LD block 6 was located between 71.0 and 71.3 Mb on chromosome A07 (Fig. 2a,b), associated with four traits, FL, BW, SI and FS. 316 accessions were clustered two groups, hapA07_1_a and hapA07_1_b by the phylogenetic tree (Fig. 2i). The genotyping showed that the group hapA07_1_a had higher yield (BW and SI) and better fiber quality (FL and FS) (Fig. 2k–n). The group hapA07_1_a had less accessions (n = 73), compared with the group hapA07_1_b (Fig. 2j), indicting the elite haplotype hapA07_1_a have not widely been used in cotton breeding. 17 genes were located in this region (Additional file 1: Table S10). Among the 17 genes in the LD block 10 (Additional file 2: Fig. S10c, Additional file 1: Tables S10 and S13), Gh_A07G1731 had a higher expression level at 5, 10 and 15 DPA, nearly fourfold change at 15 DPA in J02-508 than ZRI015, indicating a role in the regulation of fiber quality (Additional file 2: Fig. S10a).
The next pleiotropic region associated with yield and fiber quality was LD block 23, located on chromosome D11, associated with BW and FL (Fig. 3a), which only could be detected at one same environment Kuche_2007 (Additional file 2: Fig. S11b). The most significance of the SNP in this region was D11_23929436 (Fig. 3b), was located in the LD block 31 (Table S10). 316 accessions were clustered two groups, hapD11_a and hapD11_b by the phylogenetic tree (Fig. 3c). The group hapD11_a had more accessions (n = 220) than the group hapD11_b (Fig. 3d), indicting the elite haplotype hapD11_a have widely been used in cotton breeding. The genotyping results indicated that the group hapD11_a had higher yield (BW and SI) and better fiber quality (FL and FS) (Fig. 3e–h). 15 genes were located in the LD block 31 region (Additional file 2: Fig. S10, Additional file 1: Tables S7 and S10). Gh_D11G1919 had a higher expression level at − 3, 0, 3, 5, 10 DPA according to our transcript data. Gh_D11G1919 worked as a CDPK-related kinase in the Signal transduction pathway, maybe regulating the fiber quality and yield traits in cotton.
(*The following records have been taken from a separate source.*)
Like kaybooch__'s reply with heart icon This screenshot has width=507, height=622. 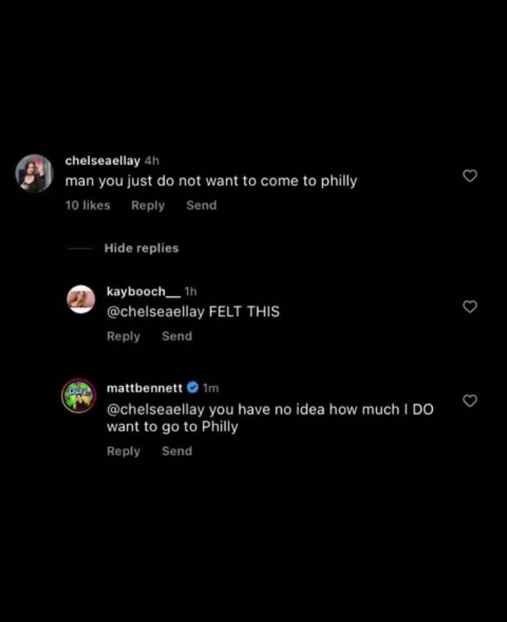point(470,307)
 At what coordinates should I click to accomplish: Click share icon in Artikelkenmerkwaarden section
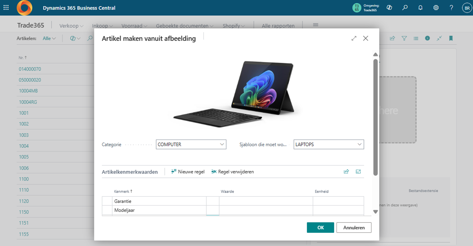(x=346, y=172)
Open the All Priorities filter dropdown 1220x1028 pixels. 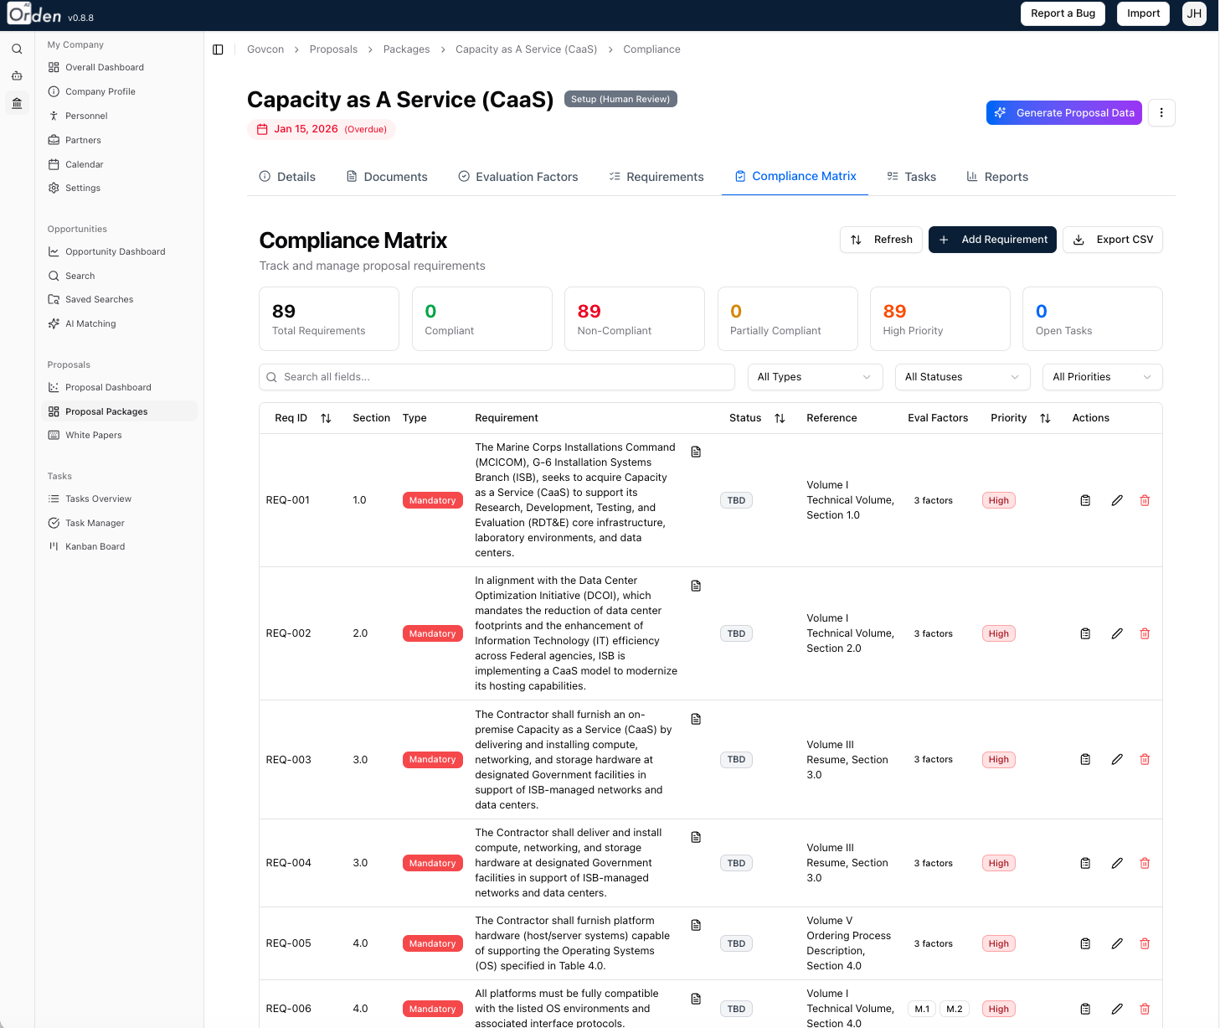coord(1101,377)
LD block 1 was located between 91.7 and 92.2 Mb on chromosome A06 and was associated with LP and FD (Fig. 4a,b). The phylogenetic tree was construct by the SNP involved in the LD block 3 (Fig. 4c), the result showed that 316 accessions could be divided into two group, hapA06_a and hapA06_b. The group hapA06_a had more accessions (218) than the group hapA06_b (Fig. 4d). The genotyping results indicated that the group hapA06_a had higher LP, better fiber quality (FL and FS) and later maturity, compared with hapA06_b (Fig. 4e–h). 12 genes were located in the LD block 3 region (Additional file 2: Fig. S10, Additional file 1: Tables S10 and S13), Gh_A06G1269 had high expression levels in leaf, according to our transcript data (Additional file 2: Fig. S10d). This gene was related to ‘Coenzyme transport and metabolism’ in COG, maybe work in the regulation of flowering date through the photoperiod pathway as its expression pattern in cotton.
Elite accessions containing the pleiotropic regions
All 184 key SNPs were genotyped (Additional file 1: Table S11). Compared with the others, the SNPs included in LD blocks 6 and 8 were found in fewer accessions, indicting not have widely been used in cotton breeding (Fig. 2d,j).
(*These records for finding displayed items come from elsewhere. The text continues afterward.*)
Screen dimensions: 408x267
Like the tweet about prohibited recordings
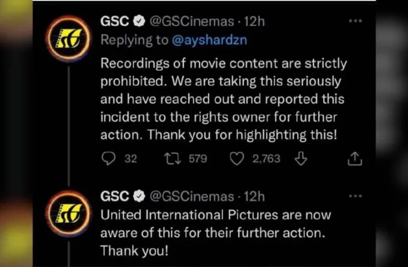click(x=236, y=159)
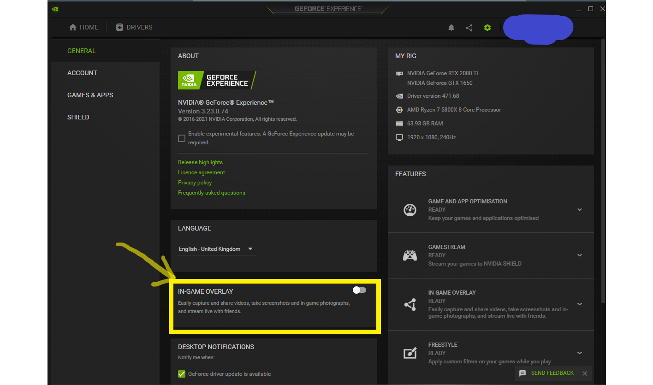Click the Send Feedback button
The image size is (653, 385).
tap(547, 373)
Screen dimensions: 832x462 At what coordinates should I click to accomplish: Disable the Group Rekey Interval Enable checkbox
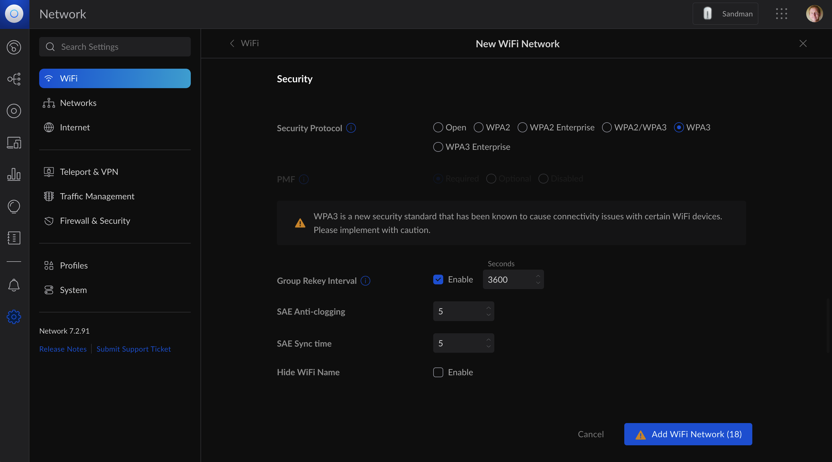438,279
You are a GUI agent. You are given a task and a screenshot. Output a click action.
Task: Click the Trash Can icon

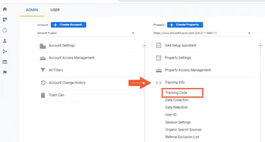pyautogui.click(x=43, y=95)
By constructing phylogenetic trees, the 316 accessions were divided into two groups per pleiotropic region (Additional file 1: Table S14). Combine with the grouping result of all the four pleiotropic regions, the 316 accessions were then divided into five groups including class_1 (aaaa) to class_5 (bbbb) according to the number of elite haplotypes (Table 1).
The genotyping results indicated that the accessions belong to class_1 had bigger BW and SI (Fig. 5a,b), better FL and FS (Fig. 5c,d), and longer FD (Fig. 5e) compared with class_5.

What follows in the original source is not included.